Your objective →
Please copy every record exactly as it is written.

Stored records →

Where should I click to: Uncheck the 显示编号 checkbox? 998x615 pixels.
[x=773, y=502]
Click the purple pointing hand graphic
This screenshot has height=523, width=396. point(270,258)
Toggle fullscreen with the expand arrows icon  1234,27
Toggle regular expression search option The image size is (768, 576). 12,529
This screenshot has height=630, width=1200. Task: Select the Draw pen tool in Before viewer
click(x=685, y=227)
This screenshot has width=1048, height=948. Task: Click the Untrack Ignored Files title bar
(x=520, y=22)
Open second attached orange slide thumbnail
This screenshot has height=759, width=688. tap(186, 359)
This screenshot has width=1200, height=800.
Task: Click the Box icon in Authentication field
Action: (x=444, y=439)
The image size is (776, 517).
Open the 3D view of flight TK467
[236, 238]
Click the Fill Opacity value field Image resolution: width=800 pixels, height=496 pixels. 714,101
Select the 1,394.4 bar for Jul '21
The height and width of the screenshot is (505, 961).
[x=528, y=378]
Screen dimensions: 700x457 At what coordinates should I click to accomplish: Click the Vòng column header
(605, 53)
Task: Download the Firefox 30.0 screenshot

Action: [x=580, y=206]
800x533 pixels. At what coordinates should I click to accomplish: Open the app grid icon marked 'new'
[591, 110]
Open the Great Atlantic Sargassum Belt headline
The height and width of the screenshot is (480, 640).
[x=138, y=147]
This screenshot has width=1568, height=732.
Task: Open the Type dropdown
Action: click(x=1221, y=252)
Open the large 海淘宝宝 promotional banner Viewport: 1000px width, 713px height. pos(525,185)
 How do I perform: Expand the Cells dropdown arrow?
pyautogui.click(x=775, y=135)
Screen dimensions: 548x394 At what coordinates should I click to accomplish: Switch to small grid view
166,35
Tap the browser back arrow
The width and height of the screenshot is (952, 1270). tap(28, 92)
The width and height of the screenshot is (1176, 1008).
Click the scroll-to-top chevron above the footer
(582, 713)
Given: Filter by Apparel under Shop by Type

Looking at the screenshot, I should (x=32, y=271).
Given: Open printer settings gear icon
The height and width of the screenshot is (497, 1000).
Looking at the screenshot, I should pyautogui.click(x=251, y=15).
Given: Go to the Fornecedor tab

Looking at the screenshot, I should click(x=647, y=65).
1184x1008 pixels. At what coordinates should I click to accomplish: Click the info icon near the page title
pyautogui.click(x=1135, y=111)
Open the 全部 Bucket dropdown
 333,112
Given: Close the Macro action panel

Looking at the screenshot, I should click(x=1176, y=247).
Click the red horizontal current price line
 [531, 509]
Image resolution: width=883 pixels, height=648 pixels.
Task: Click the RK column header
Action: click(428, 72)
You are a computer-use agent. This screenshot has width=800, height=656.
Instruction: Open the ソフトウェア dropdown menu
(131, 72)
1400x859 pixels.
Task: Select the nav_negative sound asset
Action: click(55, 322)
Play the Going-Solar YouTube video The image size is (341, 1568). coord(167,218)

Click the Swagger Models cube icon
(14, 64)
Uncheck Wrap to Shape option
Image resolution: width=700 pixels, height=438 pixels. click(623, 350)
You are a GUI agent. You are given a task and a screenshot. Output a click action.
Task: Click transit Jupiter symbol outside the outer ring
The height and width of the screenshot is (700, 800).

Task output →
Where should I click to: Uncheck the 显示编号 checkbox? 998x615 pixels.
[x=773, y=502]
Click the purple pointing hand graphic
This screenshot has height=523, width=396. point(270,258)
Toggle fullscreen with the expand arrows icon  1234,27
Toggle regular expression search option The image size is (768, 576). 12,529
This screenshot has height=630, width=1200. Task: Select the Draw pen tool in Before viewer
click(x=685, y=227)
This screenshot has width=1048, height=948. Task: Click the Untrack Ignored Files title bar
(x=520, y=22)
Open second attached orange slide thumbnail
This screenshot has height=759, width=688. tap(186, 359)
This screenshot has width=1200, height=800.
Task: Click the Box icon in Authentication field
Action: (x=444, y=439)
The image size is (776, 517).
Open the 3D view of flight TK467
[236, 238]
Click the Fill Opacity value field Image resolution: width=800 pixels, height=496 pixels. 714,101
Select the 1,394.4 bar for Jul '21
The height and width of the screenshot is (505, 961).
[x=528, y=378]
Screen dimensions: 700x457 At what coordinates should I click to accomplish: Click the Vòng column header
(605, 53)
Task: Download the Firefox 30.0 screenshot

Action: [x=580, y=206]
800x533 pixels. At what coordinates should I click to accomplish: Open the app grid icon marked 'new'
[591, 110]
Open the Great Atlantic Sargassum Belt headline
The height and width of the screenshot is (480, 640).
[x=138, y=147]
This screenshot has width=1568, height=732.
Task: Open the Type dropdown
Action: click(x=1221, y=252)
Open the large 海淘宝宝 promotional banner Viewport: 1000px width, 713px height. pos(525,185)
 How do I perform: Expand the Cells dropdown arrow?
pyautogui.click(x=775, y=135)
Screen dimensions: 548x394 At what coordinates should I click to accomplish: Switch to small grid view
166,35
Tap the browser back arrow
The width and height of the screenshot is (952, 1270). tap(28, 92)
The width and height of the screenshot is (1176, 1008).
Click the scroll-to-top chevron above the footer
(582, 713)
Given: Filter by Apparel under Shop by Type

Looking at the screenshot, I should (x=32, y=271).
Given: Open printer settings gear icon
The height and width of the screenshot is (497, 1000).
Looking at the screenshot, I should pyautogui.click(x=251, y=15).
Given: Go to the Fornecedor tab

Looking at the screenshot, I should click(x=647, y=65).
1184x1008 pixels. At what coordinates should I click to accomplish: Click the info icon near the page title
pyautogui.click(x=1135, y=111)
Open the 全部 Bucket dropdown
 333,112
Given: Close the Macro action panel

Looking at the screenshot, I should click(x=1176, y=247).
Click the red horizontal current price line
 [531, 509]
Image resolution: width=883 pixels, height=648 pixels.
Task: Click the RK column header
Action: click(428, 72)
You are a computer-use agent. This screenshot has width=800, height=656.
Instruction: Open the ソフトウェア dropdown menu
(131, 72)
1400x859 pixels.
Task: Select the nav_negative sound asset
Action: click(55, 322)
Play the Going-Solar YouTube video The image size is (341, 1568). coord(167,218)

Click the Swagger Models cube icon
(14, 64)
Uncheck Wrap to Shape option
Image resolution: width=700 pixels, height=438 pixels. click(623, 350)
You are a GUI agent. You are given a task and a screenshot. Output a click action.
Task: Click transit Jupiter symbol outside the outer ring
The height and width of the screenshot is (700, 800).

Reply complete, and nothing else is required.